⟨
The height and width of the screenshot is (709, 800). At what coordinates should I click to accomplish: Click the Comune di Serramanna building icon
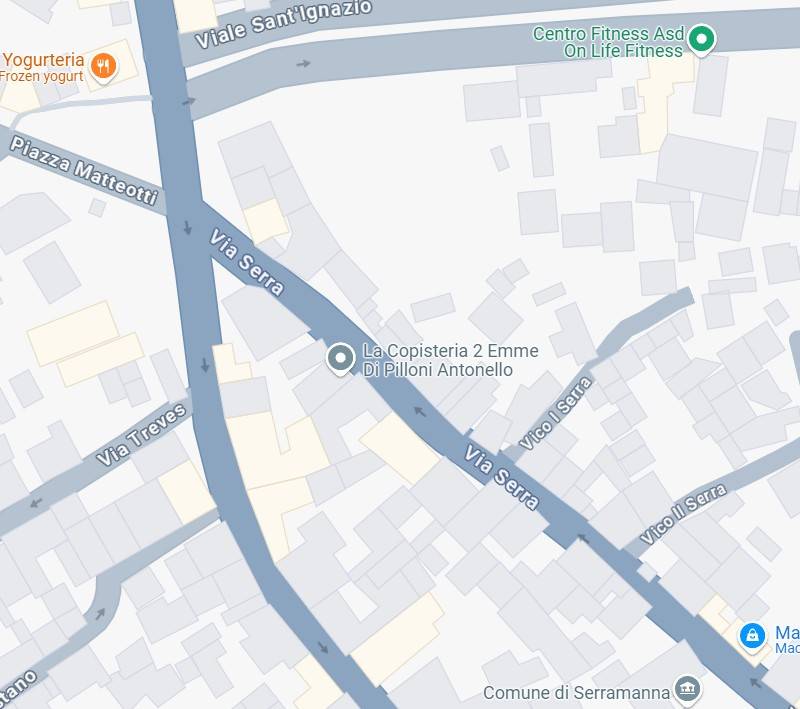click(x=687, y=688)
⟩
⟨
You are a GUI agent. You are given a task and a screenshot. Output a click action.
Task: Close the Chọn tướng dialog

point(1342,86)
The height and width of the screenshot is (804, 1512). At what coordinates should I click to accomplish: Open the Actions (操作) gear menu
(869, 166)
⟩
⟨
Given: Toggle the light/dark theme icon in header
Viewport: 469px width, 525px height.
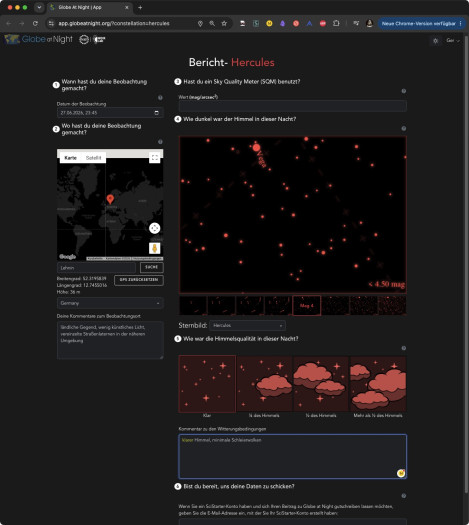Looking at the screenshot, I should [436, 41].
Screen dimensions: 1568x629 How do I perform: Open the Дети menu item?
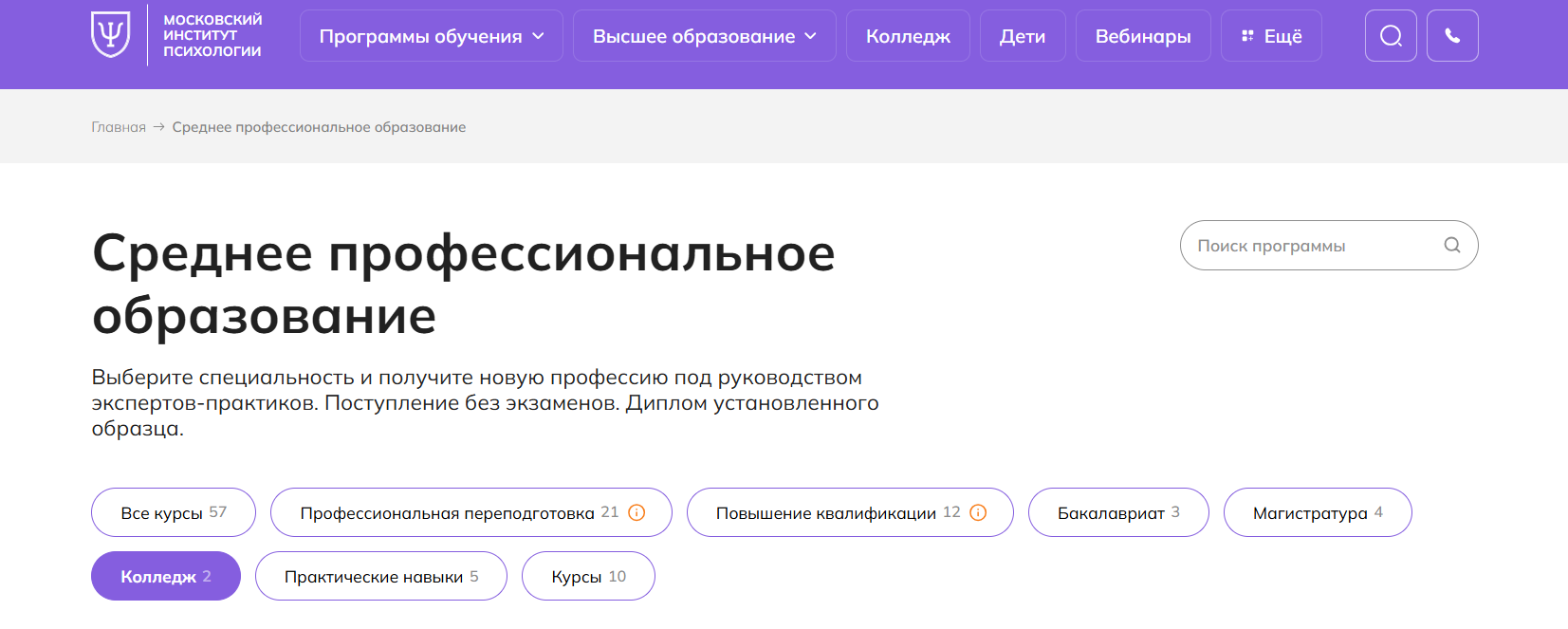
⟩
TASK TO CARRY OUT: Set the pictures aside and retype exactly the lines above from the line with "Viewport: 469px width, 525px height." to the line with "Screen dimensions: 1568x629", both included, adding no others.

RESPONSE TO THE EXERCISE:
Viewport: 469px width, 525px height.
Looking at the screenshot, I should [436, 41].
Screen dimensions: 1568x629 How do I perform: Open the Дети menu item?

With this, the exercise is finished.